If it pursues a bond in November, board member Chris Thome said that the board must do a better job showing staff members and the community exactly what the money from the bond will go towards in each building. The school district previously had TreanorHL come in put together a facilities assessment in 2019. Following the completion of its 11-month facilities assessment, which showed more than $99.6 million in capital improvement needs, the school district narrowed the capital needs down to a handful at various properties, submitting BEST grants for:
— $12.2 million for safety and security;
— $11.2 million for moisture mitigation;
— and $1.881 million for asbestos abatement.
“There’s just not a clear list of what’s being done in each building,” Thome said. “The snapshot that we released had people wondering if this is it, so we need to have a clear picture of what we’re doing at each school if we’re going to ask for this bond. We haven’t done a good enough job of doing that as a board.

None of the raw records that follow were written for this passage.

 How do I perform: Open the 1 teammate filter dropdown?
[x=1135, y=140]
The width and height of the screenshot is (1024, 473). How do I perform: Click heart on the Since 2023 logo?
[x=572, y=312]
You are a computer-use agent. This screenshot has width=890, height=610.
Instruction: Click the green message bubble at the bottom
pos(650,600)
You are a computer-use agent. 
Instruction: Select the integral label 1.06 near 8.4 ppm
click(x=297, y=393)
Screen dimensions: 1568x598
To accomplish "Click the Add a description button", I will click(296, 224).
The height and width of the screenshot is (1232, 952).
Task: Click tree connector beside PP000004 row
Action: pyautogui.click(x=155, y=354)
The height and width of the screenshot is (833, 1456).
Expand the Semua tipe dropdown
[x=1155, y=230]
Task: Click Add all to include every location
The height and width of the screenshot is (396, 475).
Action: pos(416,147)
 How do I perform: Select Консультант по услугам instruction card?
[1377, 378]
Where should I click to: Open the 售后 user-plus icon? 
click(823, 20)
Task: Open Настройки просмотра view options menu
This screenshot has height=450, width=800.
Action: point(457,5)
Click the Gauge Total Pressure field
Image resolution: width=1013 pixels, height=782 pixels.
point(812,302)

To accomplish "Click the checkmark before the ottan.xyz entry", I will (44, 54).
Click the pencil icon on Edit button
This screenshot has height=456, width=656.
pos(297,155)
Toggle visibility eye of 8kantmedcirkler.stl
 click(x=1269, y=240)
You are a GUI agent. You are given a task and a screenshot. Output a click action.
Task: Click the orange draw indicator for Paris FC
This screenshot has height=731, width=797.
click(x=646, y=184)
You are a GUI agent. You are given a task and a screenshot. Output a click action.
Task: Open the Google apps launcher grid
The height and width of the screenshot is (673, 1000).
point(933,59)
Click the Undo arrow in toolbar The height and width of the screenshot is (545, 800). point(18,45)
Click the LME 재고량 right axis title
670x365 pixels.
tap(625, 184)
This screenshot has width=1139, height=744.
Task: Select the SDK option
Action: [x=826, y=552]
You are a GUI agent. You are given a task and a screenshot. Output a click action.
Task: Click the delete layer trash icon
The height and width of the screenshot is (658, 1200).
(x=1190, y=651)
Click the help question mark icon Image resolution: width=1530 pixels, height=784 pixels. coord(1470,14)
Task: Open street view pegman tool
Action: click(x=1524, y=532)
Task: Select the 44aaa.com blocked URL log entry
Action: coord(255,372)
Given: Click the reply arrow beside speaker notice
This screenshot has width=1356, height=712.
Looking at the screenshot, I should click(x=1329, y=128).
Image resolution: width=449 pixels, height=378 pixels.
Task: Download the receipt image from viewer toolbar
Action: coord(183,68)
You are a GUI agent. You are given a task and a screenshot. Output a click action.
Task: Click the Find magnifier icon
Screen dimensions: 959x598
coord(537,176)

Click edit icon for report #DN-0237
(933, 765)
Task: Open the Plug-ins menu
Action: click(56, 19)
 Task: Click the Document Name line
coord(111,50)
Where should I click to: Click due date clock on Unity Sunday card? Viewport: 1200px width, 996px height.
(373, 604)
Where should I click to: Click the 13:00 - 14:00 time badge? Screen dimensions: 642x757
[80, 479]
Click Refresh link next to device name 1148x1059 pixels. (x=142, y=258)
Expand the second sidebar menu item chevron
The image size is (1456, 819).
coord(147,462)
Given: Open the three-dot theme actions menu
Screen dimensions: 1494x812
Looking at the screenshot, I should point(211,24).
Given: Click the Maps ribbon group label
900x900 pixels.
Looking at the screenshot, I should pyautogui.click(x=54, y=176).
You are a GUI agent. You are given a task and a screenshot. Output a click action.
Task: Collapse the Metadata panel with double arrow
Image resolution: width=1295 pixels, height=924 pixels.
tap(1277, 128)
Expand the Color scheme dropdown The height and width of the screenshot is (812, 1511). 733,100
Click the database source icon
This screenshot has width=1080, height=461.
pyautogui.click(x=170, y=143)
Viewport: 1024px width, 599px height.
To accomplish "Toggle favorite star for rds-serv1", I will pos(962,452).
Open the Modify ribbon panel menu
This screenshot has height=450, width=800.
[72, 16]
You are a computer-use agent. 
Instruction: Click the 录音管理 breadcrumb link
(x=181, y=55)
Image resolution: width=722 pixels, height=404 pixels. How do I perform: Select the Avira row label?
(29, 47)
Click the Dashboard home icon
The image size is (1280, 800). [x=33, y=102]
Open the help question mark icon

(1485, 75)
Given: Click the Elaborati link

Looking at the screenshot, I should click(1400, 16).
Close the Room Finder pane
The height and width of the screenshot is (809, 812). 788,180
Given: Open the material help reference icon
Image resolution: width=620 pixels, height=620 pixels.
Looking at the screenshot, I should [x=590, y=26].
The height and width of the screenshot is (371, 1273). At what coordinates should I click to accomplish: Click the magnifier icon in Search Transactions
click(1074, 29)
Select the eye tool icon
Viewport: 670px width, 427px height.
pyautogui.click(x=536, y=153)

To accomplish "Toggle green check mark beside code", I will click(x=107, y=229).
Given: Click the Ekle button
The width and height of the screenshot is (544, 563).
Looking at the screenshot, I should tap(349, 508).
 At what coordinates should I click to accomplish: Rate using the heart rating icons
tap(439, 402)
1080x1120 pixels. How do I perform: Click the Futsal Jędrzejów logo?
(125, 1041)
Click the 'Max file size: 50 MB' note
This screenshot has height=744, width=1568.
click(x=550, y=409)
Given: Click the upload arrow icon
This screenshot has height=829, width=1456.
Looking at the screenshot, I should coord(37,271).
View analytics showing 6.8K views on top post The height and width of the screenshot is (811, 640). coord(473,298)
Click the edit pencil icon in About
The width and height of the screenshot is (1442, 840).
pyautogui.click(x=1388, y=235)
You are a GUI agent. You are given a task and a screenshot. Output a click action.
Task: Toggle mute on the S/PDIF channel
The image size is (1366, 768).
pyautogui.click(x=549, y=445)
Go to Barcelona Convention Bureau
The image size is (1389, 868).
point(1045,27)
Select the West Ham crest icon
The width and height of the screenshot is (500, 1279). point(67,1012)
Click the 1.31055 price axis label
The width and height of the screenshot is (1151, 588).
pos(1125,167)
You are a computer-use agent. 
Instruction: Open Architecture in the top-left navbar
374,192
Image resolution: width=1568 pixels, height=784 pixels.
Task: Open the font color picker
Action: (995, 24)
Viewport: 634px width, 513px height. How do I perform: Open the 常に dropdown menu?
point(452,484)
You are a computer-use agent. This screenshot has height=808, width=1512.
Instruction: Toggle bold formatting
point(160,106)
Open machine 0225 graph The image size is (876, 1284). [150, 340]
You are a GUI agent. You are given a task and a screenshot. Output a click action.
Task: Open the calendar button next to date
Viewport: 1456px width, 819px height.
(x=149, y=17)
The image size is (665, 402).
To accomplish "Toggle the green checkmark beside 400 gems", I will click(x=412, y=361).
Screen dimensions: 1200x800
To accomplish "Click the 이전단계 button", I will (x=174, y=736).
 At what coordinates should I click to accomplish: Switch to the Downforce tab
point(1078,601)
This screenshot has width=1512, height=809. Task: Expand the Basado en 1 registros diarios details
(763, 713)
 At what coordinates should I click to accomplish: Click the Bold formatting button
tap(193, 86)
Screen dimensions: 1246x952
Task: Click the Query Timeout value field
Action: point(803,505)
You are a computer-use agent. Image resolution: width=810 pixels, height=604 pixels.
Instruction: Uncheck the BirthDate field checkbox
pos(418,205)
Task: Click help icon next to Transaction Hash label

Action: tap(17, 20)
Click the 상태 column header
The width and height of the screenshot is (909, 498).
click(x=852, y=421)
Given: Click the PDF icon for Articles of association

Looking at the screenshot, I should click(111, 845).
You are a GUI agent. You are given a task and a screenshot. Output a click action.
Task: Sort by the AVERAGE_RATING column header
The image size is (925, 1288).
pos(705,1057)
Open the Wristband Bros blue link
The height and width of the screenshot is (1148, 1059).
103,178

“If we can show what’s happening at each school and show just what the financial impact will be for homeowners, I think it will make things that much clearer to the community.”
While it’s unclear at this time which direction the board will go in terms of proceeding with the bond issue or dropping it for 2020, Superintendent Pankow was quick to point out that the capital needs won’t go away if the district is committed to getting another generation out of each building.
“…I don’t think it’s a bad thing if we just tell the clerk to give us a placeholder and then see where we’re at after the reopening plan is done to honor the work this board has done,” Pankow said. “If we don’t go for it this year, obviously there’s a lot of fixes that we have to do; those fixes don’t go away, they will still need to be addressed.”
“I liken it to putting band-aids on rather than getting stitches,” board member Cindy Looper said. “You’re just going to keep putting band-aids on until you can get to point of getting stitches.”